____ Texte d'étude

L’ambassade de France au Japon et son ambassadeur Philippe Faure ont obtenu, en décembre 2009, la création d’un comité de consultation franco-japonais afin de faciliter les échanges et le partage d’informations avec le ministère des affaires étrangères nippon. « C’est une première au Japon », vante Joëlle Garriaud-Maylam, sénatrice des Français de l’étranger et membre de la commission de défense au Sénat, en mission à Tokyo.
La sénatrice a rencontré en janvier le vice-ministre parlementaire de la justice et son homologue des affaires étrangères. « Je les ai sentis prêts à la discussion, mais rapidement recadrés par les bureaucrates présents dans la salle. Dès qu’un responsable politique français se rend au Japon, il aborde la question au plus haut niveau. Nous espérons que ces actions, combinées au travail quotidien du comité, contribueront à inciter le Japon à signer la convention de la Haye, mais aussi à améliorer le sort des trente-cinq Français privés de leur fils ou de leur fille. »

________

Consignes:
[1] Recopiez le texte sur le comité franco-japonais depuis « L’ambassade de France » jusqu'à « mission à Tokyo. » inclus, en changeant « Tokyo » en « Kyoto ».
[2] Relevez, dans le texte sur le comité franco-japonais, toutes les fonctions attribuées aux deux personnes désignées par leur nom.

____ Données fournies

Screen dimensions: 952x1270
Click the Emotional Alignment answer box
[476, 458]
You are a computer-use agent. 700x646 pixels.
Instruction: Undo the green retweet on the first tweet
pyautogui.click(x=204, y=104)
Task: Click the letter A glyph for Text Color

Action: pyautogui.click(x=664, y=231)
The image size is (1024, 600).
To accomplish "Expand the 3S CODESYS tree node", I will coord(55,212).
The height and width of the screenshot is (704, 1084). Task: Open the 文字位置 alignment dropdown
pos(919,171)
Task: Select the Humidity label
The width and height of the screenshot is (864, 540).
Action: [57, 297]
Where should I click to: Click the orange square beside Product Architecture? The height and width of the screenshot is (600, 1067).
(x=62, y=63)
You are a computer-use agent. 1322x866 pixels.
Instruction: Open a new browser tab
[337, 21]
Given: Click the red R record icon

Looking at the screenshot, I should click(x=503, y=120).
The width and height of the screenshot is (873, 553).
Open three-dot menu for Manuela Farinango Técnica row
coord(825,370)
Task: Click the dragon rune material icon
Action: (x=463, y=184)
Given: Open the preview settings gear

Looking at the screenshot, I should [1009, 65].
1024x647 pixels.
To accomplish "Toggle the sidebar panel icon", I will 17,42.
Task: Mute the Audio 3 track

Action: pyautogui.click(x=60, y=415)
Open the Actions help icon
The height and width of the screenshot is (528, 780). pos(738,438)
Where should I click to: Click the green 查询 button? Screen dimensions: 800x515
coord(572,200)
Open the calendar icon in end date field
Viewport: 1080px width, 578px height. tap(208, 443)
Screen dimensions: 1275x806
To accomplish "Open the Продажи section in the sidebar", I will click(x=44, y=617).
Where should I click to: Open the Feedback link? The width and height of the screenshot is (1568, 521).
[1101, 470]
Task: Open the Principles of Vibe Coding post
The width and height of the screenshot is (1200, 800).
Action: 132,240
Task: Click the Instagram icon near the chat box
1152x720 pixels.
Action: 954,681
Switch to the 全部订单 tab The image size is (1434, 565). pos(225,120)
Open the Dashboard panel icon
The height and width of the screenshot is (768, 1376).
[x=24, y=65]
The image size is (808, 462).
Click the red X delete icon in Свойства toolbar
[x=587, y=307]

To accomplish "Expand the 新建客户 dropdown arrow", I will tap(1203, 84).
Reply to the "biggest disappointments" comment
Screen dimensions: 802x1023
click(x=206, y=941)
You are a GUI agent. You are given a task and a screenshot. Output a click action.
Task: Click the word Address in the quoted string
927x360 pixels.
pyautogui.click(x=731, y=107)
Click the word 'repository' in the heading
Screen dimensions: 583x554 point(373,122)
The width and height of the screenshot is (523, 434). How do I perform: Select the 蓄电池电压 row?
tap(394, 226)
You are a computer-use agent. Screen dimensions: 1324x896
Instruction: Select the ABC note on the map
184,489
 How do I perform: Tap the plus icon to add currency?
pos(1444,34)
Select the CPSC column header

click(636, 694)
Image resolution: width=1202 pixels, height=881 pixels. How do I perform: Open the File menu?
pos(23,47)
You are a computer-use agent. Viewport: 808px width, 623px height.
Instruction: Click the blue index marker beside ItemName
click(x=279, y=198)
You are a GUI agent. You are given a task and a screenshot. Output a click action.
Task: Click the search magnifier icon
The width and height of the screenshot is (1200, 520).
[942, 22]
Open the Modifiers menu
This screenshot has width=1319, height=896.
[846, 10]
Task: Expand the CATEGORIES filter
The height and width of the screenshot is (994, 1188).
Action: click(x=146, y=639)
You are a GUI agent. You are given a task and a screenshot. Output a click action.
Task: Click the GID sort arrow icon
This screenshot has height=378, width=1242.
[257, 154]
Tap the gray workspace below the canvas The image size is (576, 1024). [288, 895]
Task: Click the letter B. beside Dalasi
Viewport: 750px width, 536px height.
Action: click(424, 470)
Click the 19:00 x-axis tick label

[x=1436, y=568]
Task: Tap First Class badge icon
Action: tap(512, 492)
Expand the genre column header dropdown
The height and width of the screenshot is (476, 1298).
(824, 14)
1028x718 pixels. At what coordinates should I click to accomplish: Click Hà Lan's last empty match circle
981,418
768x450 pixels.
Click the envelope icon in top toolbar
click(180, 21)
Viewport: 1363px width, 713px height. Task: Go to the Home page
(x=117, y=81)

________

Corrigé:
[1]
L’ambassade de France au Japon et son ambassadeur Philippe Faure ont obtenu, en décembre 2009, la création d’un comité de consultation franco-japonais afin de faciliter les échanges et le partage d’informations avec le ministère des affaires étrangères nippon. « C’est une première au Japon », vante Joëlle Garriaud-Maylam, sénatrice des Français de l’étranger et membre de la commission de défense au Sénat, en mission à Kyoto.

[2]
- Philippe Faure : ambassadeur (de France au Japon)
- Joëlle Garriaud-Maylam : sénatrice des Français de l'étranger
- Joëlle Garriaud-Maylam : membre de la commission de défense au Sénat